** Opening Data for analysis block **
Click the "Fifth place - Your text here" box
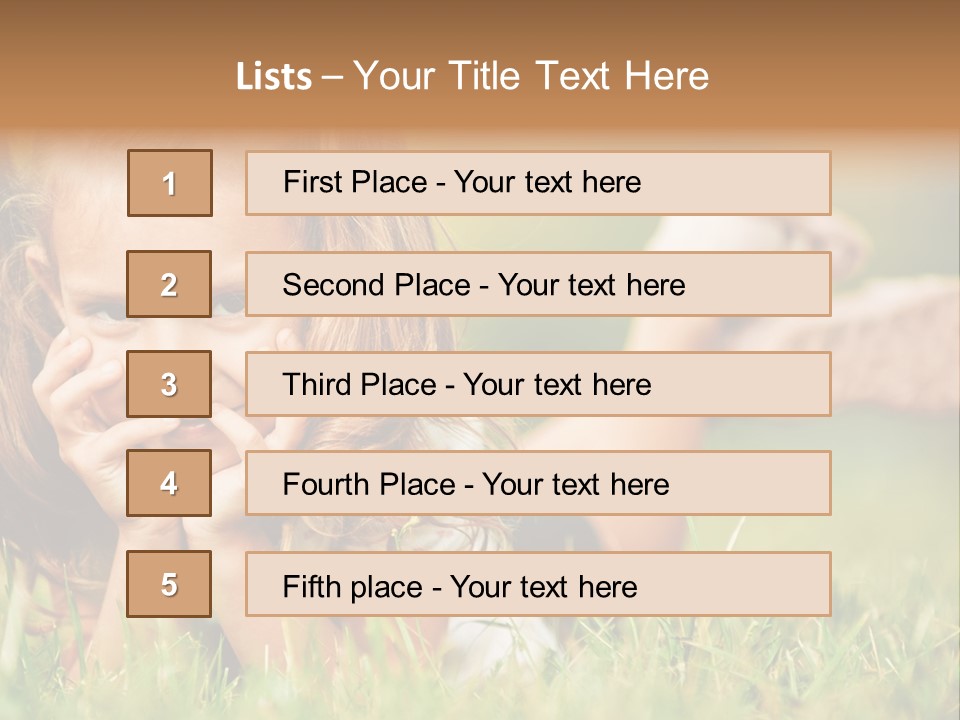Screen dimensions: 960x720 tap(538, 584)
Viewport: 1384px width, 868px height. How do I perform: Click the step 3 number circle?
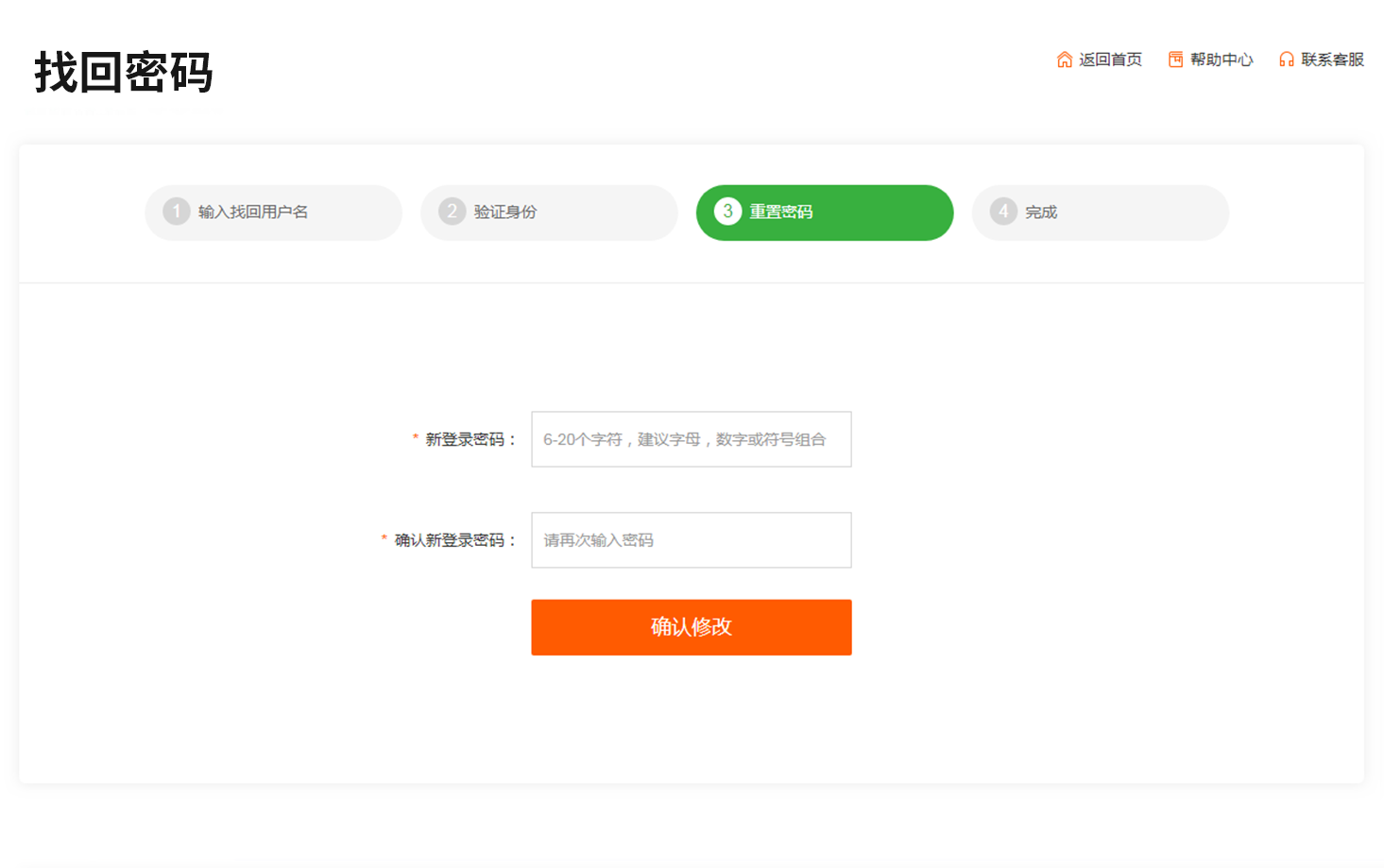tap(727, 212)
** Closing Data for analysis block **
** Opening Data for analysis block **
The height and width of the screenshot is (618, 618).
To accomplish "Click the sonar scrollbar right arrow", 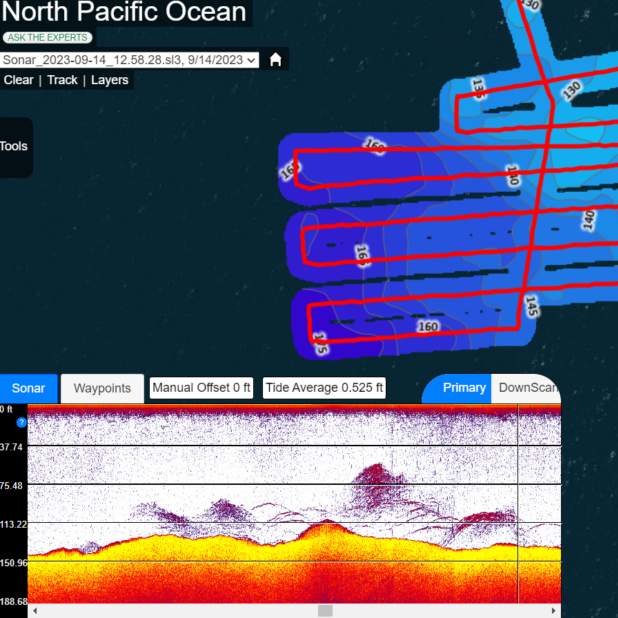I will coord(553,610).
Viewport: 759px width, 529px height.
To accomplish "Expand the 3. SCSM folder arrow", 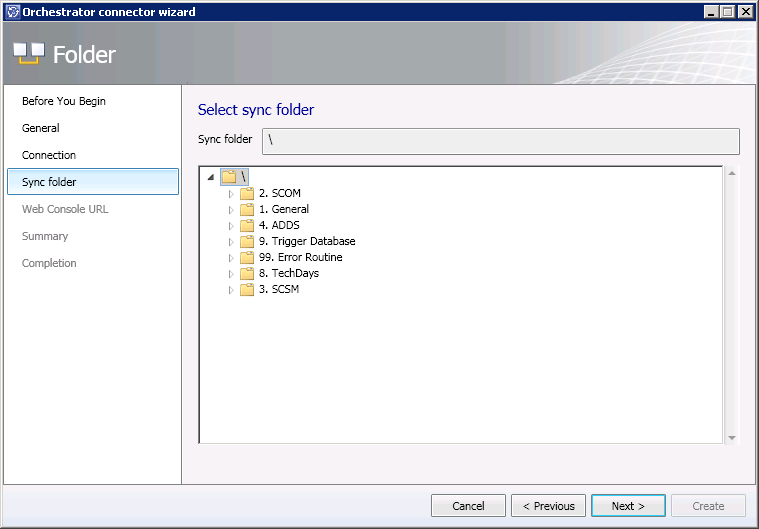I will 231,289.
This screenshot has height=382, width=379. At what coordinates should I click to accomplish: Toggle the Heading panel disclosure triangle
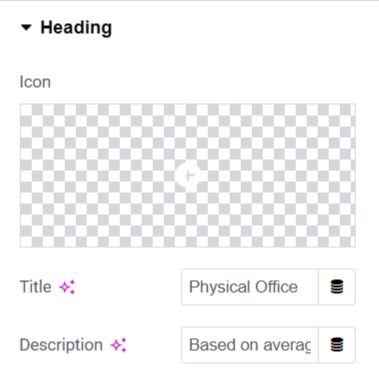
** Closing Data for analysis block **
Filter the entries and keep only the lines holding "screenshot".

The height and width of the screenshot is (618, 618).
This screenshot has height=382, width=379. At what coordinates should I click to accomplish: Toggle the Heading panel disclosure triangle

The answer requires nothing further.